Sulun shivered as a touch of wind ruffled his hair, then nudged the hood of his robe off his head.

"Down anchor," Yanados announced quietly. "Up oars and set them."

It took Sulun a few seconds to understand the words, then act on them. Oars rattled on wood as they were drawn in. The anchor splashed down into the inky water.

"Noise!" Doshi gulped. "Too loud. Yanados—"

"We're past them," Yanados panted, leaning on the sweep. "Look."

Sure enough, the far bank of the river was dark and silent. They had finally outsailed the last fringes of the marching Ancar horde.

"Hush," Zeren warned, quietly as he could while still being heard. "They must have guards on the road, messengers, post houses. . . ."

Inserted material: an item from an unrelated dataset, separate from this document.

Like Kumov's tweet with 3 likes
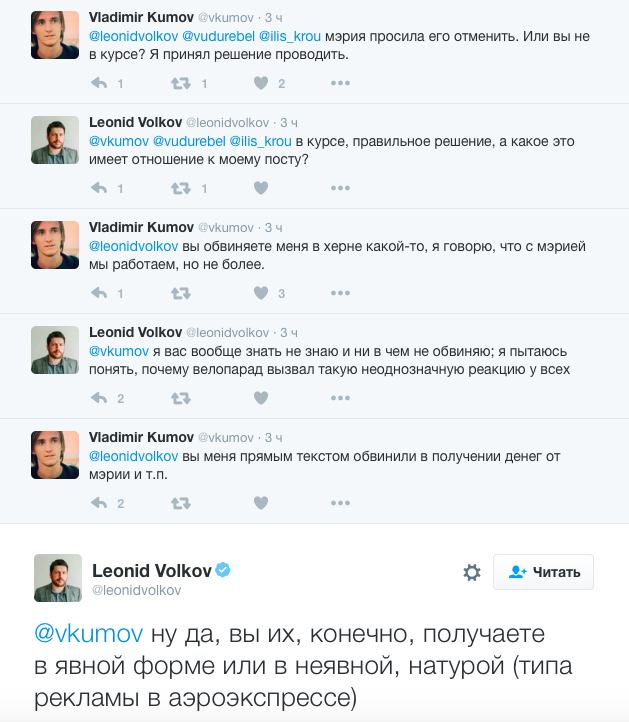629x722 pixels. [260, 293]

"We'll be quiet," Yanados agreed, tying down the sweep and climbing to her feet. "Better rest, though, and use this wind. Up sails."

"They might be seen."

"Not likely, not at this distance, in such dark. Put up sail."

Sluggishly, the others moved to comply. In less than a quarter-hour the boat was moving again, slowly but steadily upstream. Everyone sagged on the deck, rubbing cramped arms and backs. The mules munched placidly. Weary eyes raked the water, the shores, found only blackness. Eventually Vari got up, fetched a thin wineskin out of supplies, and passed it around. Yanados inspected the sail, reset a few lines, then came back and sat down at the tiller.

"How long?" Sulun panted, amazed at the number of cramps and aches he hadn't noticed until he stopped rowing.

"The wind? Who can tell?" Yanados shrugged. "We'll have to row again in an hour, anyway. Wind alone won't take us past Lutegh in time."

Sulun groaned, thinking of the long night ahead. Best make sure the children were safely asleep and the mules bribed to silence with enough grain.

* * *

They were rowing with the wind when the first lights came into sight. Yanados, eyes ahead, saw them first.

"Approaching Lutegh," she almost whispered to Sulun and Doshi. "Keep silence. Pass it on."

Sulun, slow-witted with fatigue, duly passed the message on before its implications sank in.

Lutegh: east, on the fork of the Dawnstream, fallen to the Ancar. And they would turn there, come into the Dawnstream almost under Lutegh's walls. How could they not be seen and noted? How could the Ancar not order some captive boatman to set out after them? It was impossible, suicidal. They should make for the west bank, land, take out the mules and wagon and go overland from here—

Through a countryside crawling with Ancar troops.

Sulun said nothing, only pulled harder on his oar.

Yanados huddled at the tiller, flicking her eyes across the water ahead, the ominous glimmers of light on the distant east shore, and the sails. Keep the sails up? They were dull grey colored, not terribly visible in the dark, would add to their speed—and the boat needed speed now, speed and power to make the turn into the Dawnstream against the gods only knew what crosscurrents. According to all she'd ever heard, the Dawnstream's mouth was wide and deep. Wide enough that a boat this size couldn't be seen by torchlight from the bank? Deep enough that the major current would run low, leaving the surface placid enough to skim quickly? And how much of the night was left? Would the mists rise at dawn, or would the air and sky stay treacherously clear? If mist came, how would she find it anyway, in all this darkness?

No help for it; she would have to steer closer to the east shore, go within sight of Lutegh.

Yanados gritted her teeth and leaned on the tiller, pulling to starboard.

More pinpoints of orange light appeared, shimmering through the night haze, on the east bank. So many of them, no visible end to them ahead. White stars dead above, evil orange stars to the right, nothing else visible in the gurgling darkness. And now there came sounds: somewhere a dog barking, distant creaking of wood, sloshing of water around moored ships' hulls or the piers of once busy docks.